[Records for locating described items]
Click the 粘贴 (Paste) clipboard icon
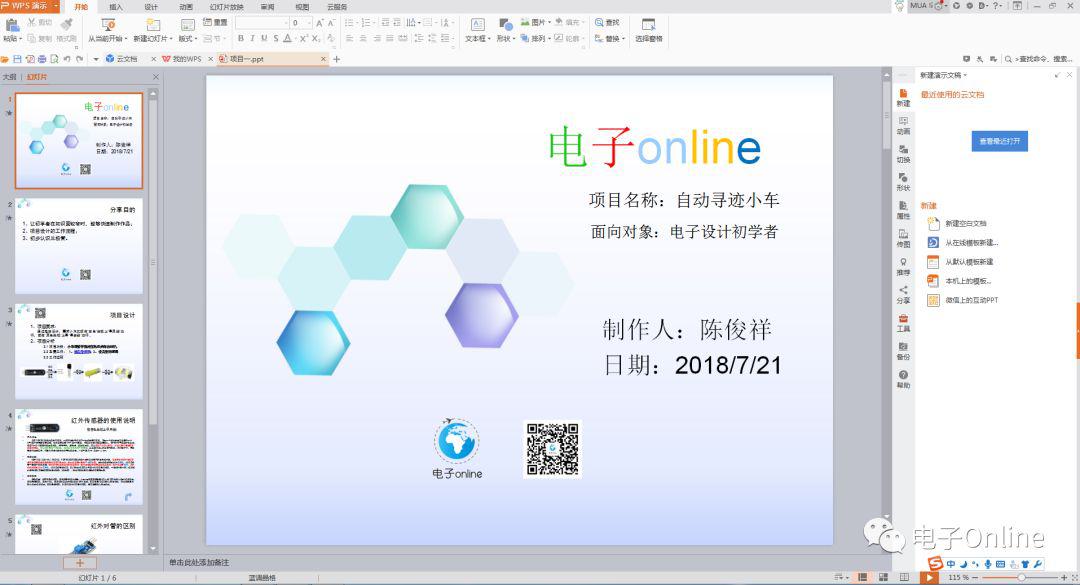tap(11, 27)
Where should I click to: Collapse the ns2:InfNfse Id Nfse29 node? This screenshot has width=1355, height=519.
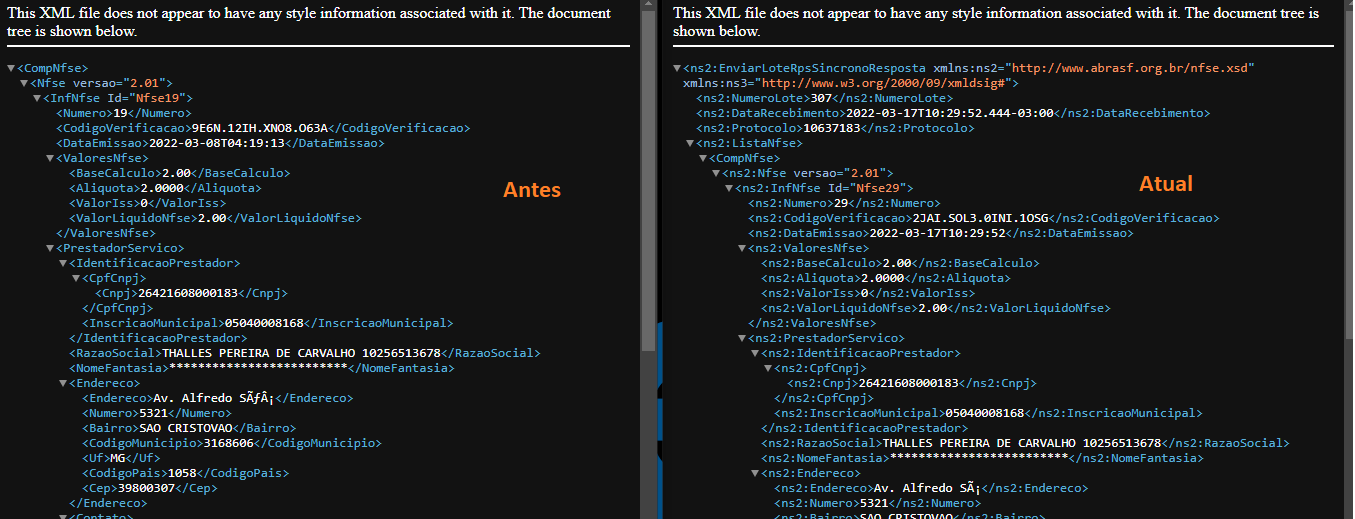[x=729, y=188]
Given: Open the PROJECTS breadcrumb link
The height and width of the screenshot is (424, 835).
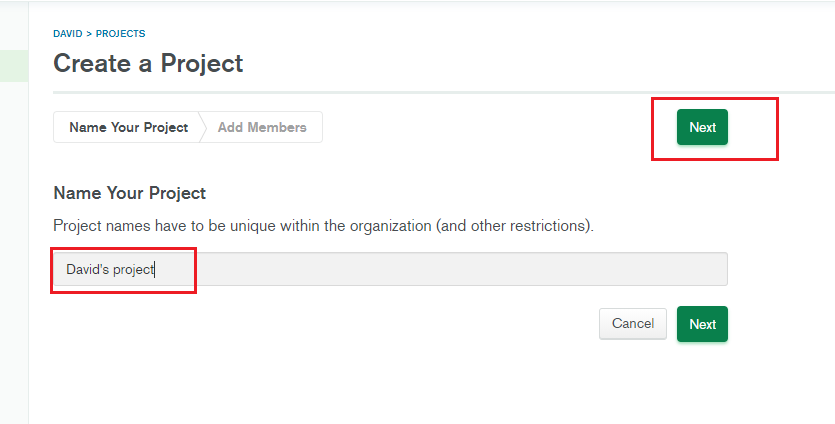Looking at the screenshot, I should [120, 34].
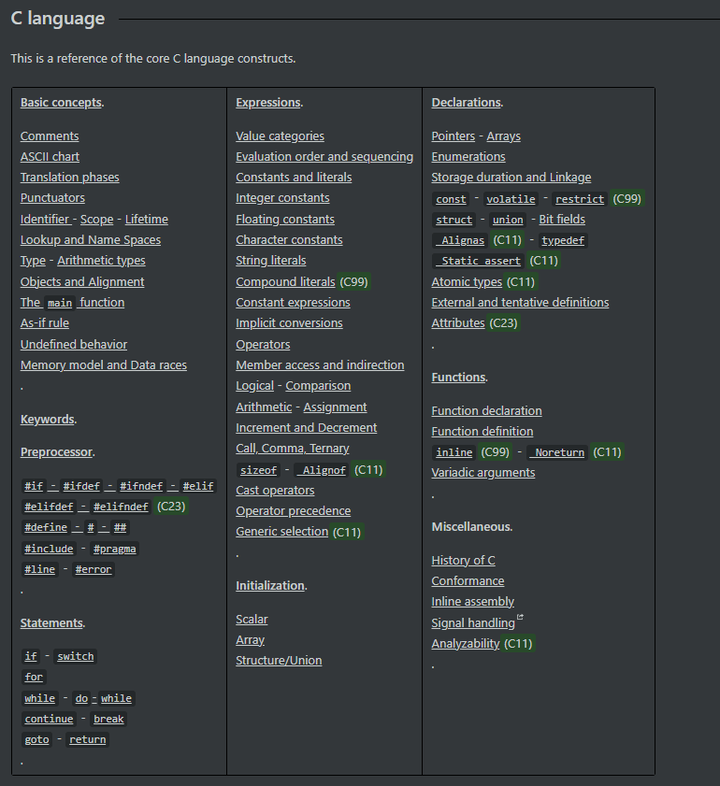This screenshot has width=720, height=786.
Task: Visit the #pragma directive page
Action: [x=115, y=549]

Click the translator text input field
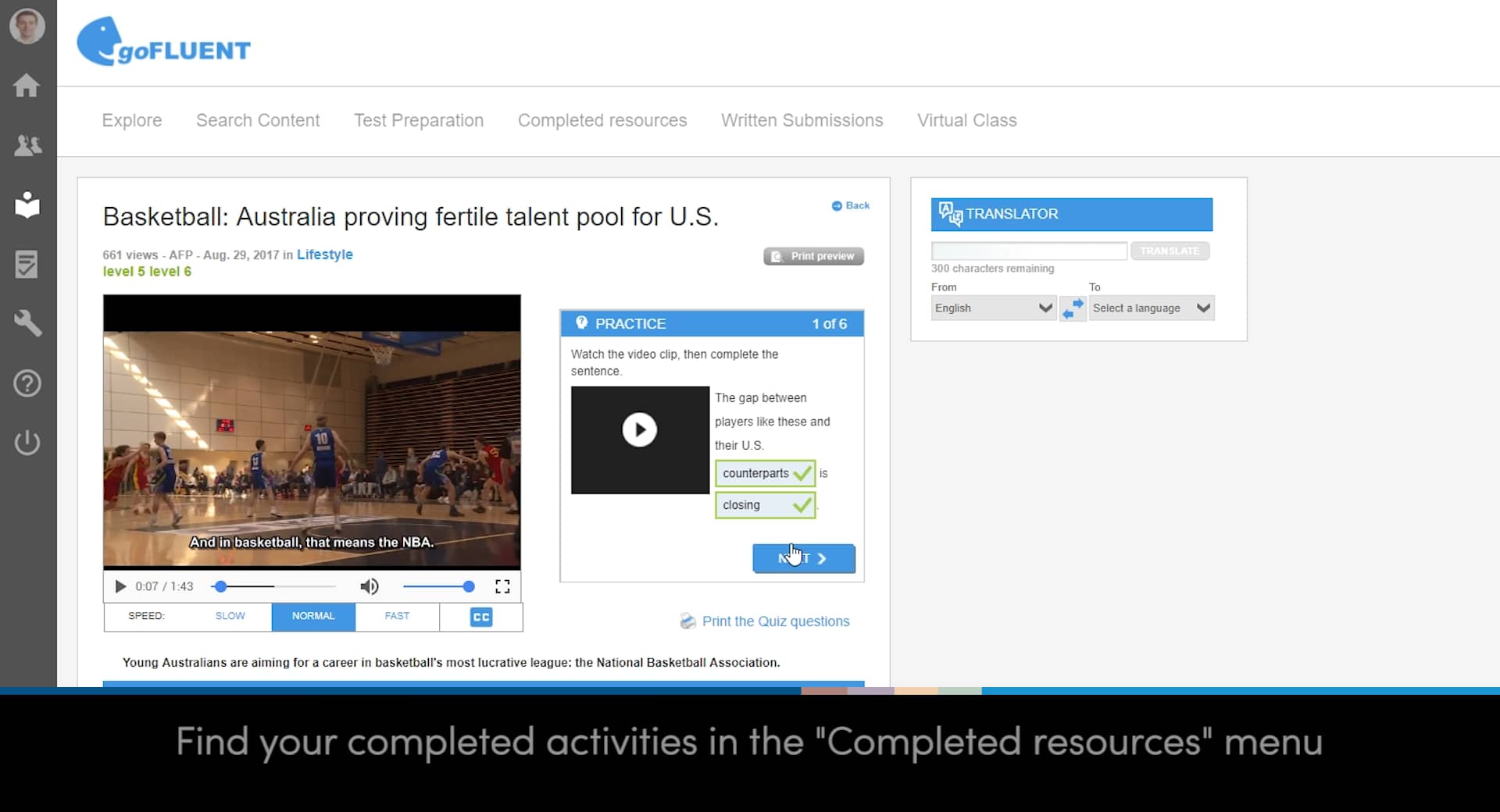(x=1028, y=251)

## Task brief
Copy out every one of the records above word for word, leaving the pictures out.

## Complete answer
Click the 粘贴 (Paste) clipboard icon
tap(11, 27)
Where should I click to: Collapse the ns2:InfNfse Id Nfse29 node? This screenshot has width=1355, height=519.
[x=729, y=188]
Given: Open the PROJECTS breadcrumb link
The height and width of the screenshot is (424, 835).
Looking at the screenshot, I should [120, 34].
This screenshot has width=720, height=786.
Task: Visit the #pragma directive page
Action: [x=115, y=549]

Click the translator text input field
(x=1028, y=251)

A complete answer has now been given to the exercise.